SAN ANTONIO – Credit card rewards can lessen the pain of inflated prices, but many people aren’t claiming them and leaving money on the table, according to a study from CreditCards.com.
The survey revealed that more than 39 million people, or 23% of credit card users, have not redeemed their rewards in the past year.
“You don’t want to be a points millionaire,” said industry analyst Ted Rossman. “It’s important to earn and burn the points strategically.”
He said rewards could lose value over time to inflation, or the credit card company may change its rewards program.
The most common rewards are accrued when card users swipe for groceries, gas, dining out or travel. So, which is best?
“Know thyself,” Rossman said. “Pick cards that lean into your key spending categories and think about how much complexity you are willing to take on.”
He said travel reward cards are more lucrative but more complicated to redeem.
Some cards rotate categories that get a certain percentage of rebate. Some offer as much as 5% or 6% back on certain categories but have caveats, such as minimum balances.

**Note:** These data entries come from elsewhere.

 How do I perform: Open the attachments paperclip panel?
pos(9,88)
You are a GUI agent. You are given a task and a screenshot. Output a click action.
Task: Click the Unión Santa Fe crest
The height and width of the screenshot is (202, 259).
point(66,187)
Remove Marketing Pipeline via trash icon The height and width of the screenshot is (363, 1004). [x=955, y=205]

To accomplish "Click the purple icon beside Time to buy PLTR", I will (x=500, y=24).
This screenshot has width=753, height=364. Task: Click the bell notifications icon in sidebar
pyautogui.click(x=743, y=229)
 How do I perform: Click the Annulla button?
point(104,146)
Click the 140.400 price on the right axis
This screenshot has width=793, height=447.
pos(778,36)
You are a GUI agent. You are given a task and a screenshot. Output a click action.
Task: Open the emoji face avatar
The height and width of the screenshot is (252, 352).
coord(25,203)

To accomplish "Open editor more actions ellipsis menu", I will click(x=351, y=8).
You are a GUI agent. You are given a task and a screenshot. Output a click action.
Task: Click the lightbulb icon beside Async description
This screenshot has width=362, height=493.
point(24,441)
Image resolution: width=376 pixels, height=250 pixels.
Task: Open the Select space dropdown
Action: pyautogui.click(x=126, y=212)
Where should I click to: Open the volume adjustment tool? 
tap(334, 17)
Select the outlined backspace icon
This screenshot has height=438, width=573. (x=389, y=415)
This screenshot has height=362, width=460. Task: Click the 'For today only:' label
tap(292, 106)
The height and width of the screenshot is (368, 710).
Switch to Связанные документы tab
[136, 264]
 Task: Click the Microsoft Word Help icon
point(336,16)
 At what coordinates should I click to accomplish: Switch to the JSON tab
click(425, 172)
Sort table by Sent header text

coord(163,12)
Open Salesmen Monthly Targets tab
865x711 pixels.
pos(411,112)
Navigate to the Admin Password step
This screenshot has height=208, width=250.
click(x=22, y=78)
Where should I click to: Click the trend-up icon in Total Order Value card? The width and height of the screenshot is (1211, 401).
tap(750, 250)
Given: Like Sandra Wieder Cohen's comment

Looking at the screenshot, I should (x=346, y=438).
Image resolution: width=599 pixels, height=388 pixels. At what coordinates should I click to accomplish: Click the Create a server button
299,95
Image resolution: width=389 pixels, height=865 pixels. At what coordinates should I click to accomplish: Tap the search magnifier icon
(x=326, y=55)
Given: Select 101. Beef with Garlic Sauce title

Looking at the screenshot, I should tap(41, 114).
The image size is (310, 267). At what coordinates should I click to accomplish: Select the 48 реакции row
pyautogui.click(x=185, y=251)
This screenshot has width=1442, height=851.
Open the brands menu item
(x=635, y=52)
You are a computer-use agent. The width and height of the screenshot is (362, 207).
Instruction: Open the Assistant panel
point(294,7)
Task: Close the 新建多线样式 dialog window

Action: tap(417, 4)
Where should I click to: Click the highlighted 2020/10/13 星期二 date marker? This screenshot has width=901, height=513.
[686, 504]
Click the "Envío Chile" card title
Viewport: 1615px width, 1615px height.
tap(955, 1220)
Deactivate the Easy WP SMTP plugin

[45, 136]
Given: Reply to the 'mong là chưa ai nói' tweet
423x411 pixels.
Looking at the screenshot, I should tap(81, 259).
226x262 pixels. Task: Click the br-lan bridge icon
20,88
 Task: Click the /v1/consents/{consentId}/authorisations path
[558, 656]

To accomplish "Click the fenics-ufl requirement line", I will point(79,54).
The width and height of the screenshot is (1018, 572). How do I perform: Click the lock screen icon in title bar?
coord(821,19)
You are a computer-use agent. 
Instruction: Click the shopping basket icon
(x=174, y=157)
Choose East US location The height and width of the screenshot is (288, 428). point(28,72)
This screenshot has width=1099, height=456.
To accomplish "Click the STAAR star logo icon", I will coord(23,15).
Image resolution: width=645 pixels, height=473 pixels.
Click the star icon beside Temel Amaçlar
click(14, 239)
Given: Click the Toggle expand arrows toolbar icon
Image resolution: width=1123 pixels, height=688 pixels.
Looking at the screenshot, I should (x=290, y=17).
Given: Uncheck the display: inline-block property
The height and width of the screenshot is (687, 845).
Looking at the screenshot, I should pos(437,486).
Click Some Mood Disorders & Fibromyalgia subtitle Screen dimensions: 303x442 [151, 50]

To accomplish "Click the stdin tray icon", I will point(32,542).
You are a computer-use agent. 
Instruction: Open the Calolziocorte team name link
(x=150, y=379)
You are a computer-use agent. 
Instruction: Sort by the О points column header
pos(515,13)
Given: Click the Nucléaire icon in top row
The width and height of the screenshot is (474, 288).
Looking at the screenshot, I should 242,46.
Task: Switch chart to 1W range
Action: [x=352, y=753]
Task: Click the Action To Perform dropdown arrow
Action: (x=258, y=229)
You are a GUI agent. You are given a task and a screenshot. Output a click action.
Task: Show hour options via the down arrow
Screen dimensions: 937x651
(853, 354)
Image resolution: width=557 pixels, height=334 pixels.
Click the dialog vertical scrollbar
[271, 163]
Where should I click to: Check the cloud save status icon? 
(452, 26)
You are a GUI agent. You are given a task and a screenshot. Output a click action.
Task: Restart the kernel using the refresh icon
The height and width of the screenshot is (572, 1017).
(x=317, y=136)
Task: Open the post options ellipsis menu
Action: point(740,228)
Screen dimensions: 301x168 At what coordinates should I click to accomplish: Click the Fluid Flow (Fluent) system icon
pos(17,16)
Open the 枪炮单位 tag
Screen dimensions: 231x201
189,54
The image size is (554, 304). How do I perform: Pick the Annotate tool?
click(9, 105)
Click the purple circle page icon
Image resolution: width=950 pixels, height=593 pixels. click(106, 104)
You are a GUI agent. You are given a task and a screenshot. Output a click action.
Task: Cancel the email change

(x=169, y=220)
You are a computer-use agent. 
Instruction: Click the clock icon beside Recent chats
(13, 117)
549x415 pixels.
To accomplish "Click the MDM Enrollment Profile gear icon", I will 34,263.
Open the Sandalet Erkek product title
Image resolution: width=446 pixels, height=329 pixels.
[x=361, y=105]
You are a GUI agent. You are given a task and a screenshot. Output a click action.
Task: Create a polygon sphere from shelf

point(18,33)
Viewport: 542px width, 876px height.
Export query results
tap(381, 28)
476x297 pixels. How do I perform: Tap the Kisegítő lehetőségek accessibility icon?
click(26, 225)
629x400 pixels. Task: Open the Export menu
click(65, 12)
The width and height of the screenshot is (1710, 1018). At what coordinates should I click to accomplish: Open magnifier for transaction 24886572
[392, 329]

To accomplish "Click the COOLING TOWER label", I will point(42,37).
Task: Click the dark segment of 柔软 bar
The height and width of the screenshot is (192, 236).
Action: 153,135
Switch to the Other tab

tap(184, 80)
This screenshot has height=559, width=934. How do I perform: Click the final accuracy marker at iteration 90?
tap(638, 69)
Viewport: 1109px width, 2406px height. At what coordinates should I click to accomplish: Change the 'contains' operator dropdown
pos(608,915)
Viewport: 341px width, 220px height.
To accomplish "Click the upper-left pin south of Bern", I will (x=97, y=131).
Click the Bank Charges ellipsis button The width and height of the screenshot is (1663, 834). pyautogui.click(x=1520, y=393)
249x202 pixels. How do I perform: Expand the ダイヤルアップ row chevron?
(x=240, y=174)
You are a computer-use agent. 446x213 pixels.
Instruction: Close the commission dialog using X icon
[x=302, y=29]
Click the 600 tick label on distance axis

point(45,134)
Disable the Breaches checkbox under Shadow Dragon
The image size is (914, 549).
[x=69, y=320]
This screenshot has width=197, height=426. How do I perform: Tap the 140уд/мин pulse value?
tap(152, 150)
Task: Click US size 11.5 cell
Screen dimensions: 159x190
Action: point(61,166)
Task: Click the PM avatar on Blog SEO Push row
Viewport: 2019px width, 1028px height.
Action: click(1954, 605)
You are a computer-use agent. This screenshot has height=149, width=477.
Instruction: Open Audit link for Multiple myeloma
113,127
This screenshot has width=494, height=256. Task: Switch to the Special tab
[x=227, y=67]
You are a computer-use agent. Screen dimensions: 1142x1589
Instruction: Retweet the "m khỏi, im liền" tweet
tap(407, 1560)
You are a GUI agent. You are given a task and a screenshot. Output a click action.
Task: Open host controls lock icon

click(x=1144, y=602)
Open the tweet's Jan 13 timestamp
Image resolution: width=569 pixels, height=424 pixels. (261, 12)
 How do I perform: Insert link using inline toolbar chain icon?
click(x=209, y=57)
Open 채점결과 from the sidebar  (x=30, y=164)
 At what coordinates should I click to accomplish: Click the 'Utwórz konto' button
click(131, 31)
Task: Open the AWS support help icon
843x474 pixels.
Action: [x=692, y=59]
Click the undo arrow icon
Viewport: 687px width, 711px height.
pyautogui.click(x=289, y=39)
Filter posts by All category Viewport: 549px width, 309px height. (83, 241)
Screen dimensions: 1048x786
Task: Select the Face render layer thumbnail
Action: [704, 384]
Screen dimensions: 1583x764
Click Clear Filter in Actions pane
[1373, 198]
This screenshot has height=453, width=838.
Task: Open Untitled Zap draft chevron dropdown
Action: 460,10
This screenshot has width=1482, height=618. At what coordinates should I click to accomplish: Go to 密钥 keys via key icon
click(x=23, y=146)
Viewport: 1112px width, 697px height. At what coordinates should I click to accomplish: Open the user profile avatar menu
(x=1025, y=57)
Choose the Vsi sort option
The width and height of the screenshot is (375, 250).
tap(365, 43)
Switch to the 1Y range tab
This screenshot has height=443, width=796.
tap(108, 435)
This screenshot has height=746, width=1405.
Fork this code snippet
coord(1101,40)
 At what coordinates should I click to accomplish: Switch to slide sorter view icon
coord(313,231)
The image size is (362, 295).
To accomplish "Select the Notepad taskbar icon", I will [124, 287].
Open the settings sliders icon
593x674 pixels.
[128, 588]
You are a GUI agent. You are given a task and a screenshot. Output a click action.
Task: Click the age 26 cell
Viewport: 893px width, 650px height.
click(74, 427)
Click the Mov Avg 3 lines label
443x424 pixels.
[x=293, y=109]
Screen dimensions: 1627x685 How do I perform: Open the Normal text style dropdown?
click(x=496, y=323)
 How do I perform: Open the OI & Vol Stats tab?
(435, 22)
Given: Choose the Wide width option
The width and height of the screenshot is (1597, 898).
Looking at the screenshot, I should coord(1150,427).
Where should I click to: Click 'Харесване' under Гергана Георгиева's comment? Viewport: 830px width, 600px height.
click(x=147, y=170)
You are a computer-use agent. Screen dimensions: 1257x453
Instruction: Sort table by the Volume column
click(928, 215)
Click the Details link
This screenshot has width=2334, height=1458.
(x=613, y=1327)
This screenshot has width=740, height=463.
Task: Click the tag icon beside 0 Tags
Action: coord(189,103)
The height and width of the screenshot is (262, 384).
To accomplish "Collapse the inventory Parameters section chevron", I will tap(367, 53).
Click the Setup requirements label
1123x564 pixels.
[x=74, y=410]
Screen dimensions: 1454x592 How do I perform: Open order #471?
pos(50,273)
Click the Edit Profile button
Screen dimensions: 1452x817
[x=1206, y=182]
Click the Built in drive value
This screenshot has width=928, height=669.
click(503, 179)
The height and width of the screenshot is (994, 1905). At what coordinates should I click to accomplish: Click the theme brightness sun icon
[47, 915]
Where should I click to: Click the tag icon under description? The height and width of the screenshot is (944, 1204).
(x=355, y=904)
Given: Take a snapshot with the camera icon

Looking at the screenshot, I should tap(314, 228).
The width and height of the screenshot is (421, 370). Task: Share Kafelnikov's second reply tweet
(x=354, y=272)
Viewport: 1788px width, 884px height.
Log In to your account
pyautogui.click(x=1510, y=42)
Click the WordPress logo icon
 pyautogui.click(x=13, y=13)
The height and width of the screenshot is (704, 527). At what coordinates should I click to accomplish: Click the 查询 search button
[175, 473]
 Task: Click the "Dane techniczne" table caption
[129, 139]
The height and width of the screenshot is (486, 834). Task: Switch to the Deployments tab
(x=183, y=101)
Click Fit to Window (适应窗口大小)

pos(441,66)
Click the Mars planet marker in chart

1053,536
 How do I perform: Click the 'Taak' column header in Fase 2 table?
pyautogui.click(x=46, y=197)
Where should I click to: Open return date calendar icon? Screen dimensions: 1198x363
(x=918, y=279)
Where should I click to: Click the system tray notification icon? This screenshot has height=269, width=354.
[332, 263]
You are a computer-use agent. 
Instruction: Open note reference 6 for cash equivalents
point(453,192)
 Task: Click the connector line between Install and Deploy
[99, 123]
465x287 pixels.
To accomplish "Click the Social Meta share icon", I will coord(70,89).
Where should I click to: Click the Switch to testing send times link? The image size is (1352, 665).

“If you want to keep it super simple, get 2% back on everything,” Rossman said.
In a year’s time, he estimates the typical household can get $500 to $600 back in credit card rewards.
There is a big but, though. The rewards strategy only makes sense if you pay your balance in full every month. Interest rates are sky-high, averaging more than 20%.
“We don’t want you to pay 20% interest to get 1% or 2% or even 5% to 6% cash back or airline miles,” he said.
He says the focus shouldn’t be on rewards but on paying down debt if you carry a balance.